By James Bicamumpaka, Michael Lowry and Sibongiseni Mamba
Early last year, Waterford Kamhlaba United World College of Southern Africa (UWCSA) students, James Bicamumpaka and Michael Lowry, stood side by side with some of the world’s leaders at a glittering ceremony in Abu Dhabi, to receive a US$100 000 Zayed Future Energy Prize1 on behalf of the Swazilandbased school.
Waterford Kamhlaba was awarded the first prize in the African Global Schools category during the Abu Dhabi Sustainability Week, held in the United Arab Emirates city. Bicamumpaka and Lowry received the prize on behalf of their five-member team, which included Alex Poyatsis, Ryan Taylor and Grace Lui.
The Zayed Future Energy Prize (ZFEP) celebrates achievements that reflect impact, innovation, long-term vision and leadership in renewable energy and sustainability. It challenges future leaders to commit themselves to the challenges of responding to and managing climate change, energy conservation and use, as well as preserving the environment.
Carbon-neutral by 2025
Swaziland battles energy challenges, and Waterford Kamhlaba has committed itself to being part of the solution. The country’s energy company, Swaziland Electricity Company (SEC), currently imports about 80% of its electricity from neighbouring South Africa, which is almost entirely generating its power from harmful coal power stations. “This is actually very sad because the potential is here, it just isn’t explored enough. Swaziland has a solar potential which is higher than many countries which are investing in this technology, which means we have the ability to create a huge impact on our consumption of non-renewable energy. The problem is either that people don’t know about these solutions or are not worried about the consequences our consumption will inevitably have. And that’s where we come in,” says Lowry.
Waterford has embarked on an ambitious vision to become carbon-neutral by 2025. The Zayed project has laid a good foundation on which this vision is being built. It has been a
great platform to inspire and sensitise the student body about the values of conserving energy. The Zayed project has a very strong education component, which will, in future, be rolled out to the community around Waterford Kamhlaba.
Warriors doing the hard work
“Sustainability is a principle I greatly believe in. Being sustainable is necessary, especially at this time when we are experiencing an energy crisis and fossil fuels are depleting due to high industrialisation levels. We have reached a point where being sustainable is no longer a choice but a duty. We come from a history where we were not aware of the ecological impact of our activities, but this has changed, because the media constantly portrays how CO2 emissions are degrading the planet,” says Bicamumpaka.
“After being awarded with the ZFEP, we were welcomed home as heroes. This media attention was wrongfully directed, as the real heroes are those who are constantly developing renewable energy technology and leaders such as Al Gore2 who are currently doing great work in trying to combat climate change,” he believes.
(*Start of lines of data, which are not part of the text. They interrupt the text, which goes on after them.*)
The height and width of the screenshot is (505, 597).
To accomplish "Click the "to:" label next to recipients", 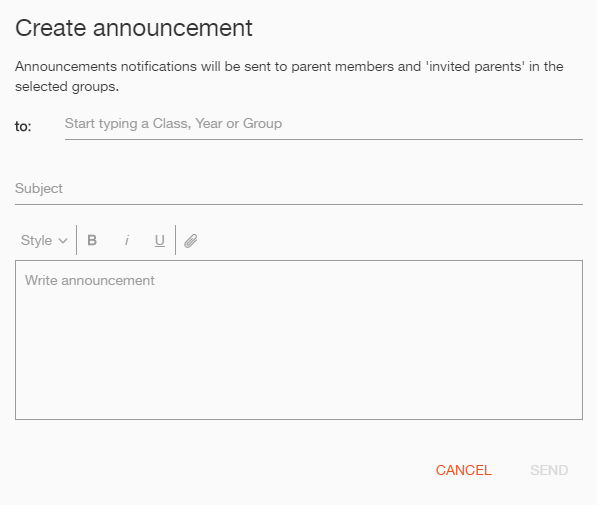I will click(x=23, y=126).
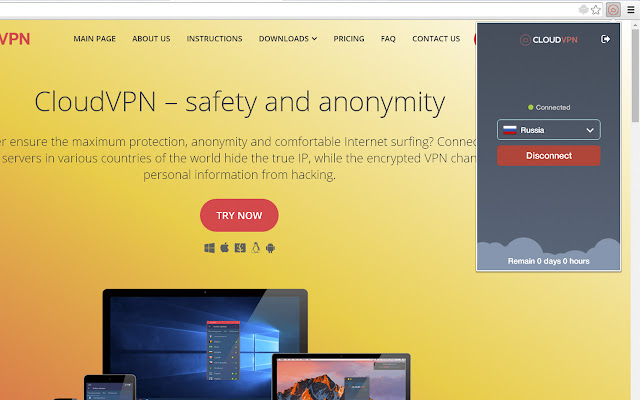This screenshot has height=400, width=640.
Task: Click the Windows platform icon
Action: (x=209, y=248)
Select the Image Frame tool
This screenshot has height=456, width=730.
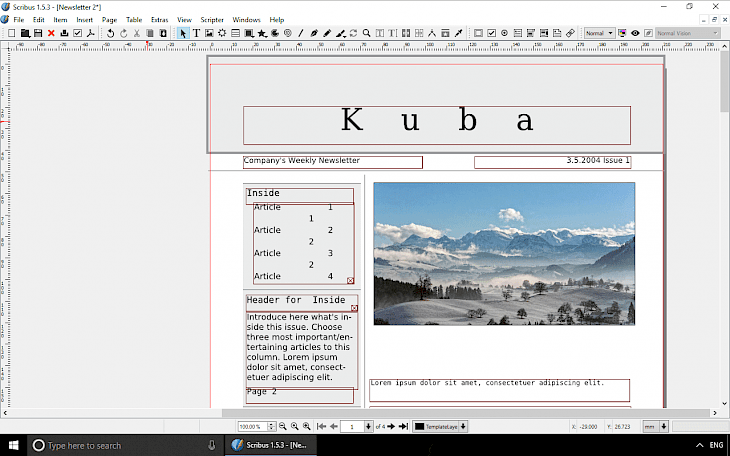[209, 33]
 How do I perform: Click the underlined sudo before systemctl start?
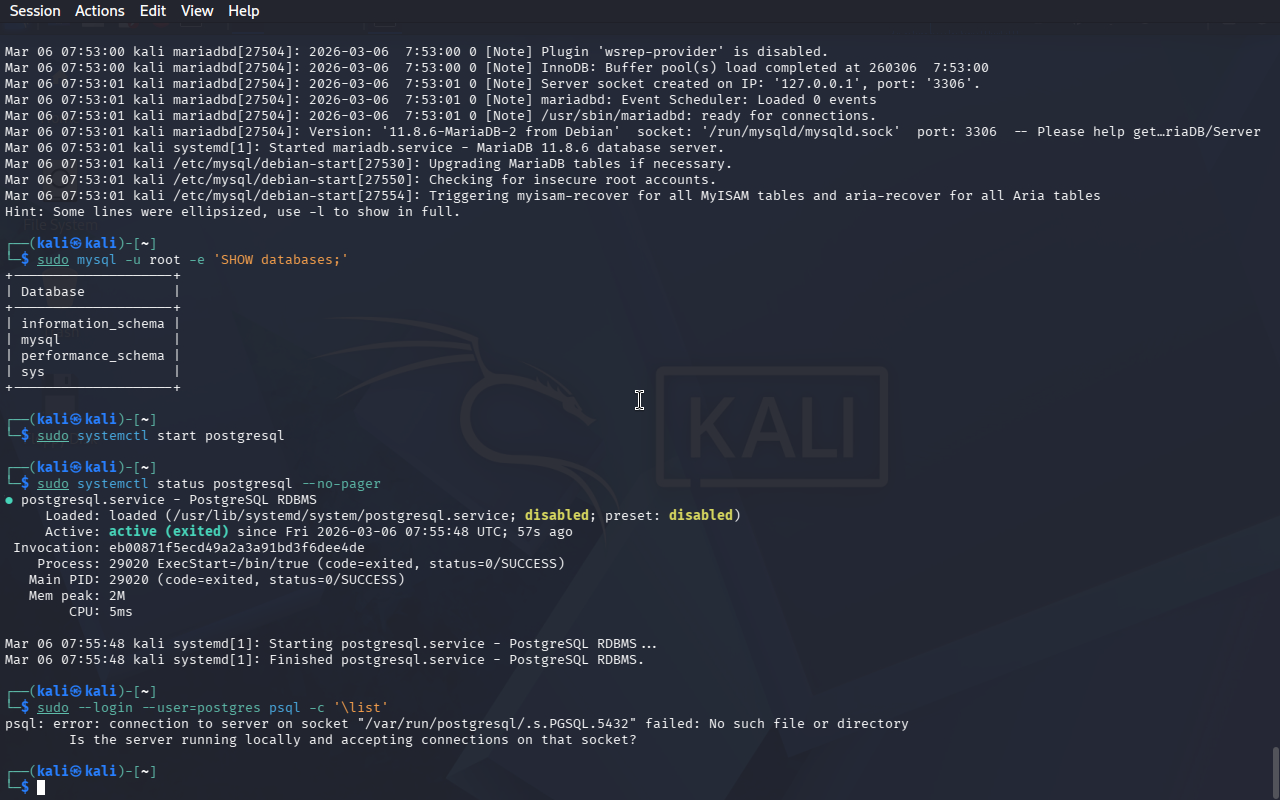tap(53, 436)
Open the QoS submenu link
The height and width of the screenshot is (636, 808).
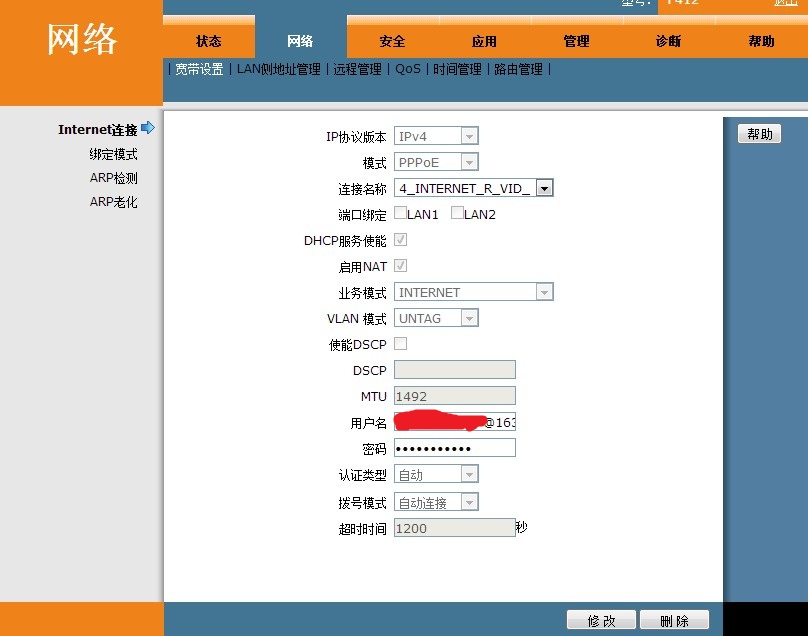tap(407, 69)

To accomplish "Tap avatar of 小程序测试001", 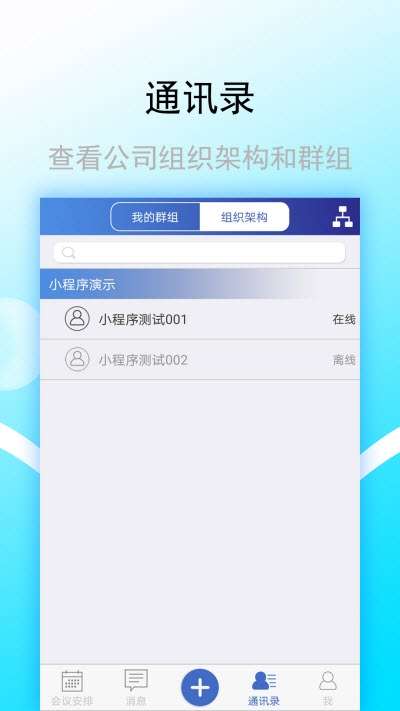I will [77, 319].

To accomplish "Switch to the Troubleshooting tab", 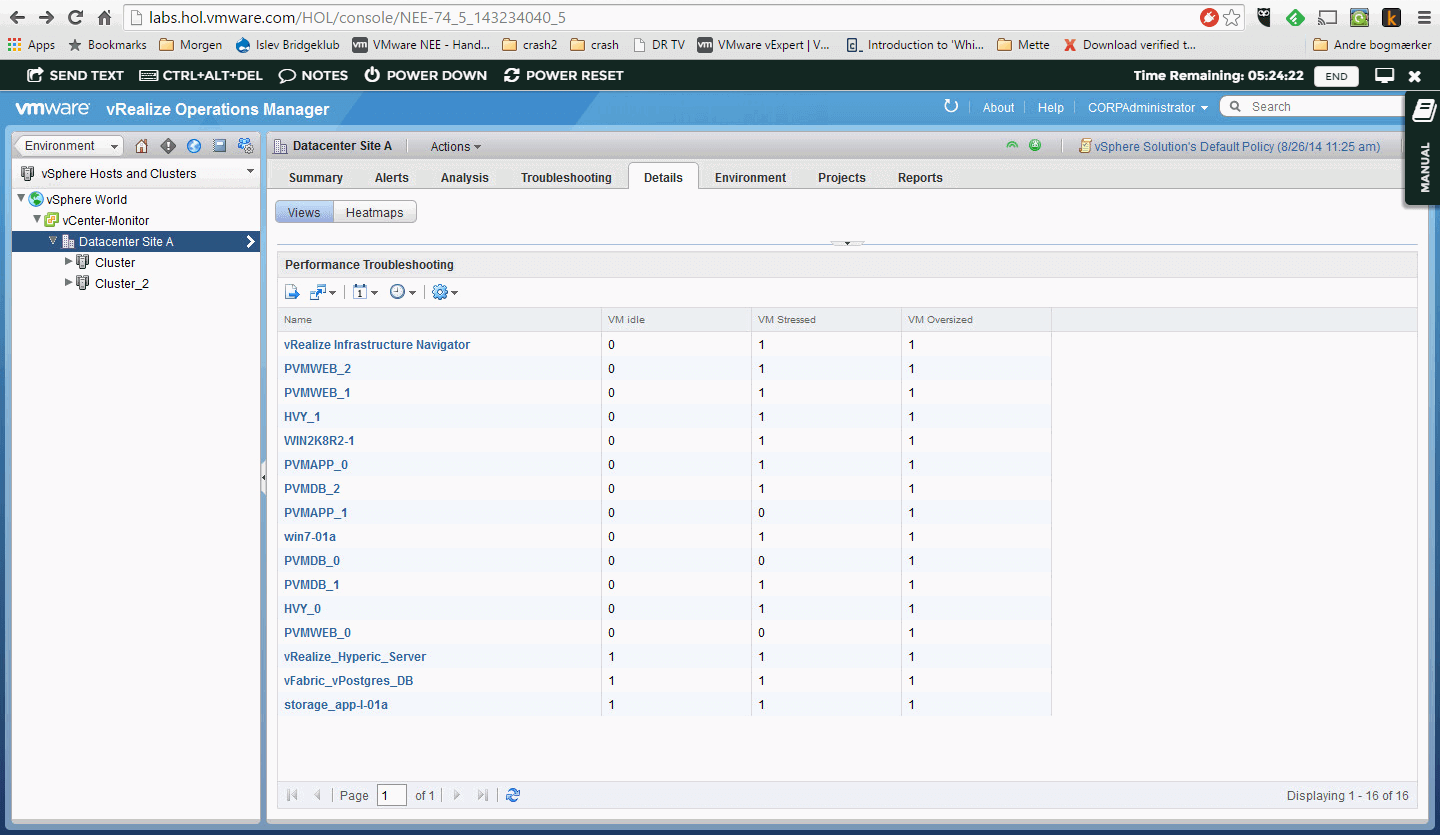I will 566,178.
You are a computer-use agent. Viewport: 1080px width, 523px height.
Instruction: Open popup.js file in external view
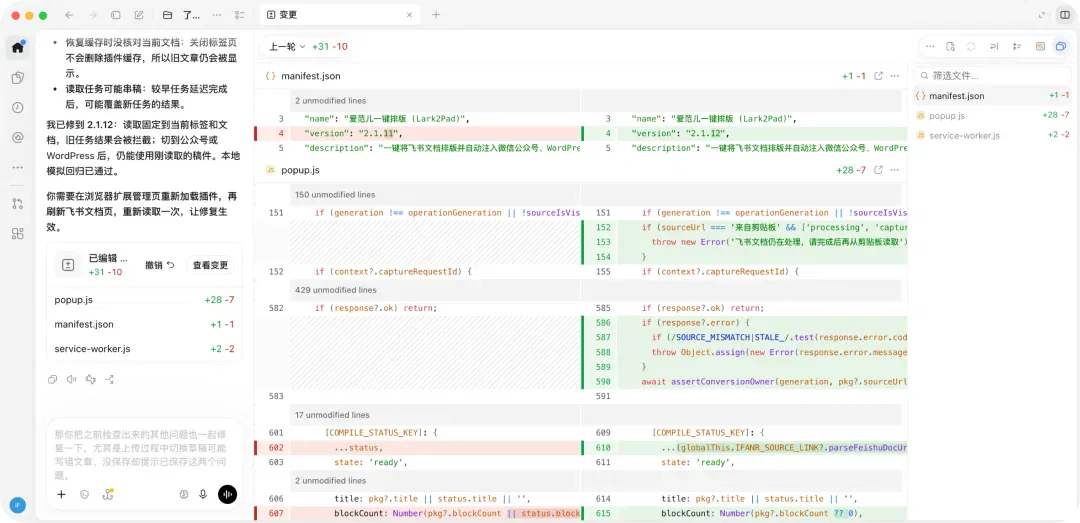[879, 170]
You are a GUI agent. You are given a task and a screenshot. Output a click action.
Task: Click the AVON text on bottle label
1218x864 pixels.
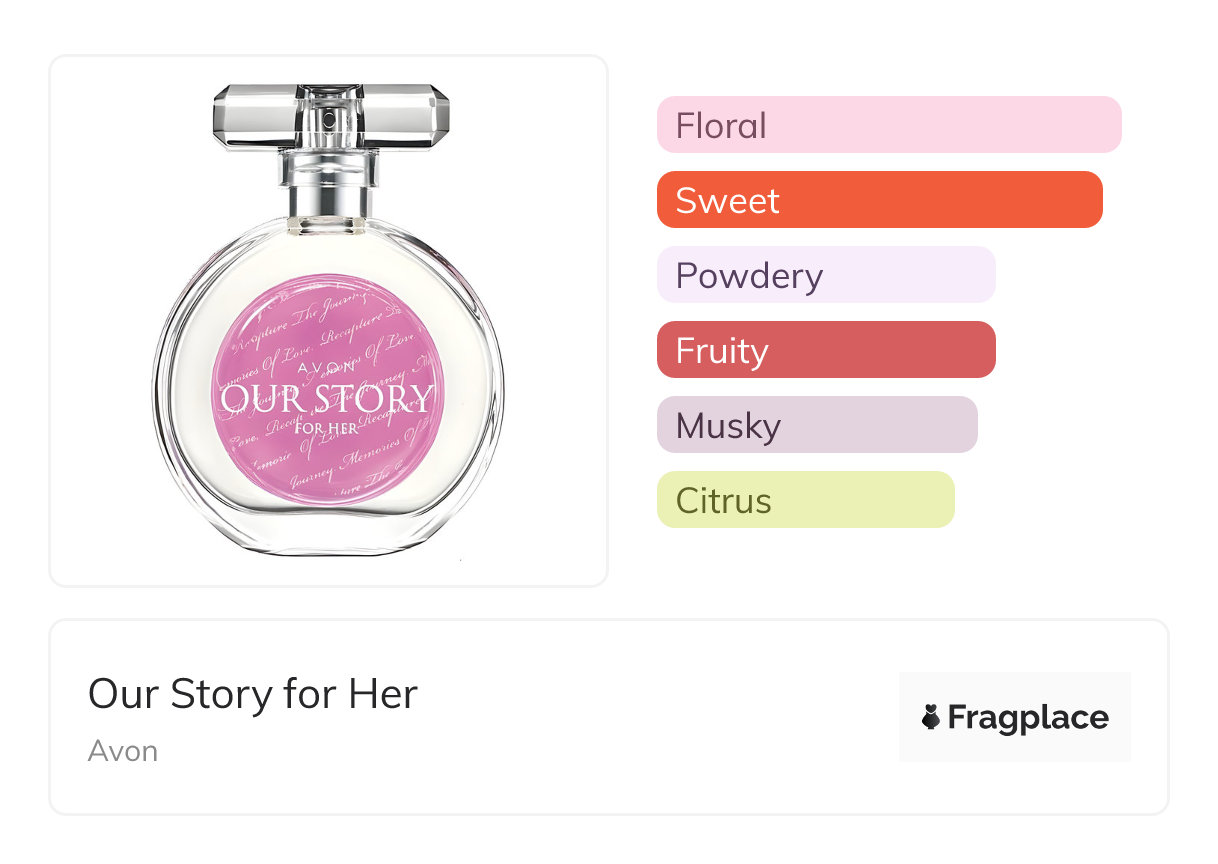tap(327, 367)

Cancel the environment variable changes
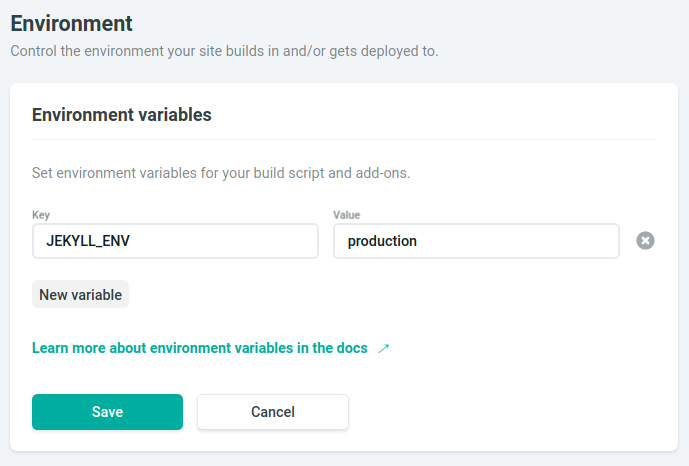(272, 412)
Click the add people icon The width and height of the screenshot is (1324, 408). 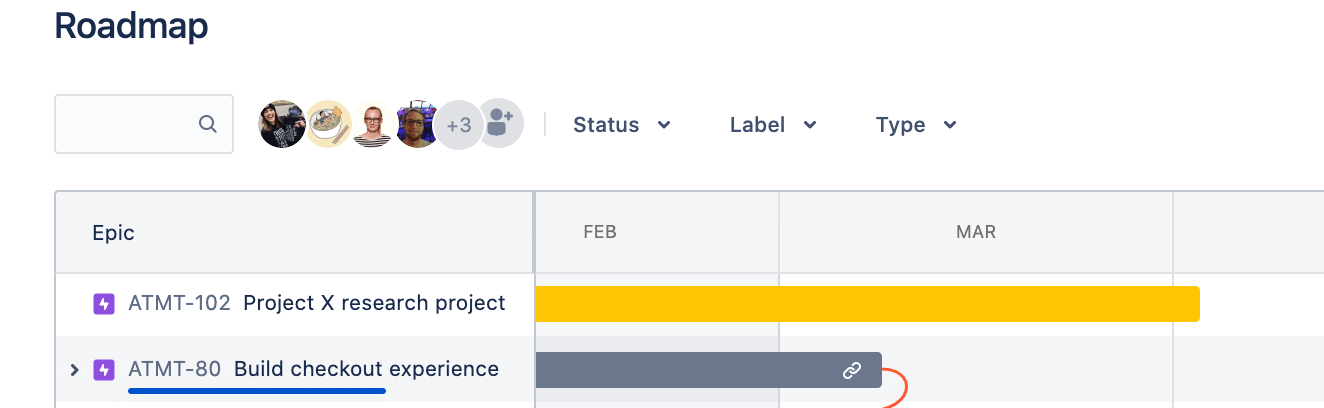click(x=500, y=124)
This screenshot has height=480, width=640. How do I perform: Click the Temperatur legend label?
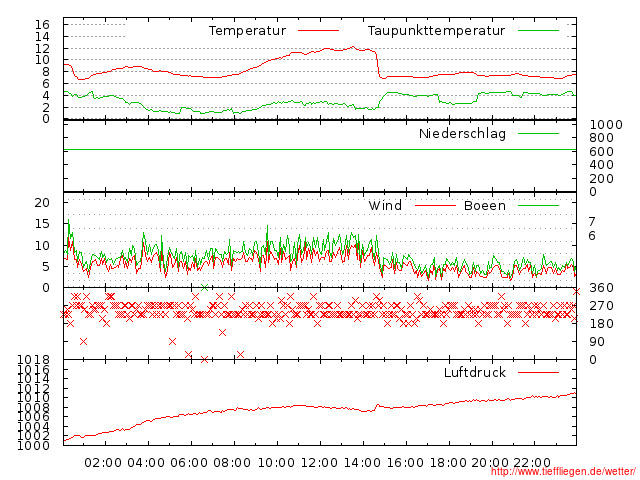pos(246,31)
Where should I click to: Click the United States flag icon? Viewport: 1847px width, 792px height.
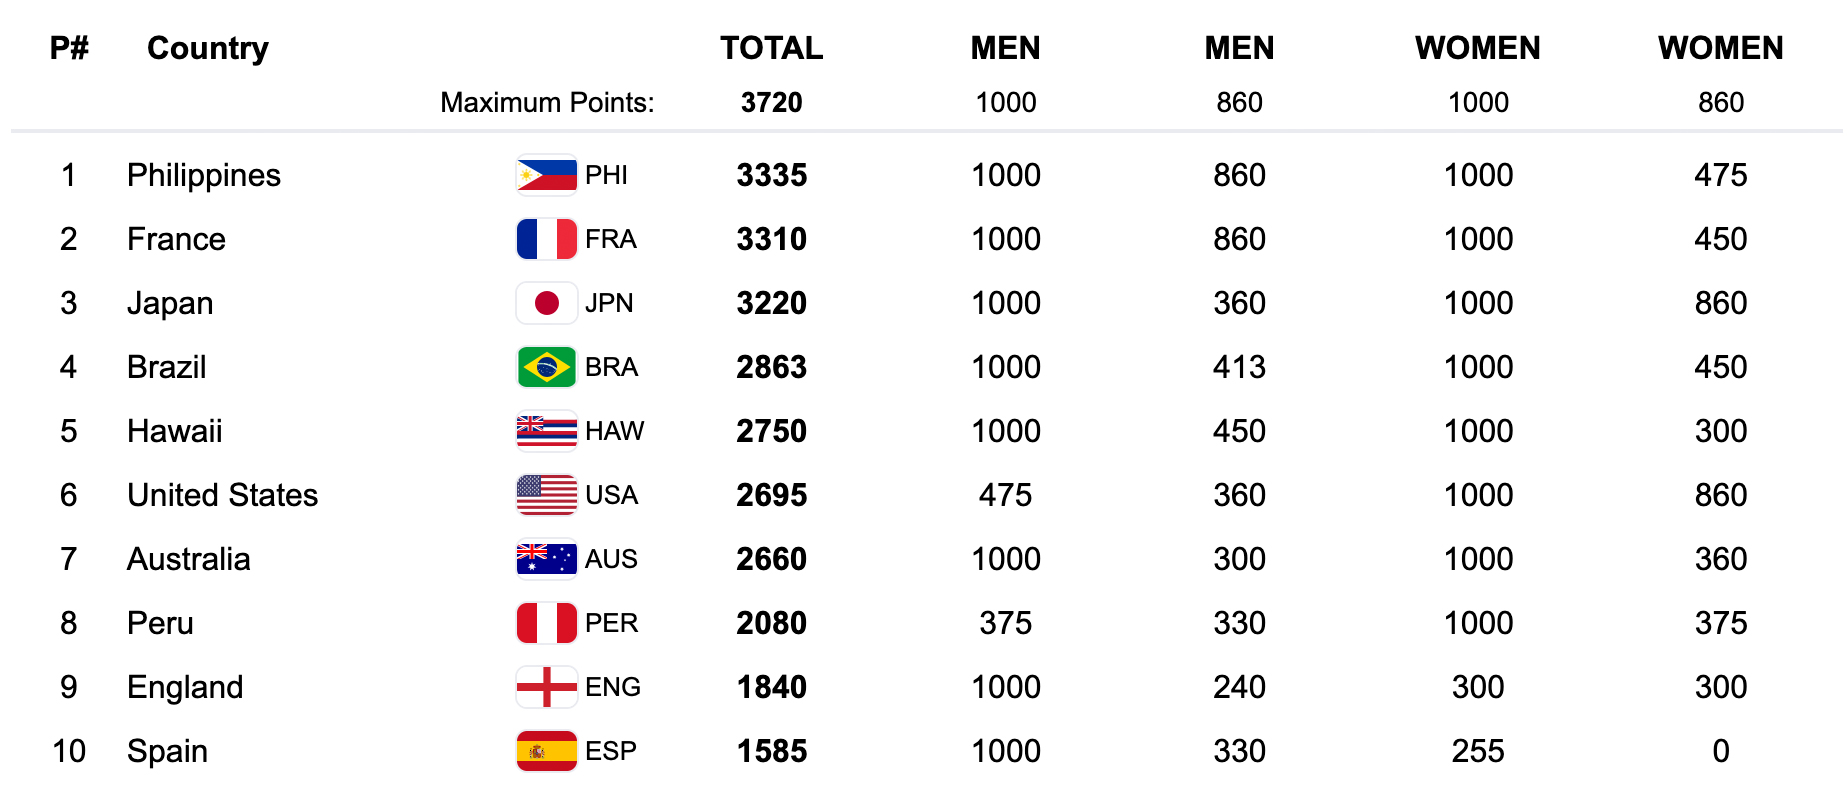(546, 495)
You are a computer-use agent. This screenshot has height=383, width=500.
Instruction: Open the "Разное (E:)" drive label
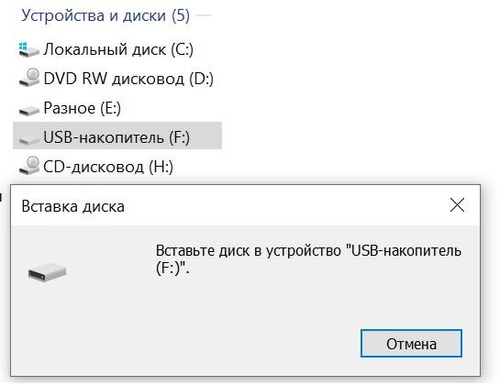coord(82,108)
In the course of the year, the ‘Waterford Zayed’ team, which now consists of 11 members, has been hard at work implementing several projects, with the support of the school’s eco-estate manager, Michael Doyle. A bio-digester to heat cafeteria water, a wind turbine connecting to the main grid and the conversion of hostel electric geysers to solar thermal utilities are underway. Another project in the pipeline is the installation of a 28kW solar PV system, sufficient to power an entire classroom block. An energy hub, the central meeting point of these renewable technologies, will also be built. This hub will monitor energy production in real time, and monitor energy savings so that the school will be able to quantify its carbon footprint. All these projects tie in to Waterford’s vision of achieving carbon neutrality by 2025.
“This is an ambitious goal,” Lowry admits. “However, looking at our progress, determination and effective administration, I believe this vision is indeed very realistic.”
IThe team members are currently developing an expansive, versatile and inspiring presentation to spread the word on renewable energy and to inspire people to take action. The team aims to both explain and promote the necessity and the benefits of alternative energy sources, as well as more eco-friendly ways of living. The educational aims of this outreach programme are divided into seven different categories:
• sustainability – an introduction
• wind energy
• solar thermal geysers
• solar photo-voltaic panels
• monitoring systems
“Part of the challenge of developing an educational aspect to the project was that we would need to be able to pitch it to a range of audiences,” Doyle states.
“We hope to spread the message as widely as possible, because we feel that we have been given a big responsibility by being given the Zayed Future Energy Prize. We don’t want to
waste the opportunity or the honour.”
All these different aspects of the project come together to form a comprehensive “Guide to the future, ‘demo’ included”, as Doyle puts it. The team hopes that in the years to come, big changes will start to be seen around the school and beyond. With the school’s support and with the cooperation of the Waterford Kamhlaba community and friends, they are confident that this project will continue to expand, using the funds that will be saved on the electricity bill!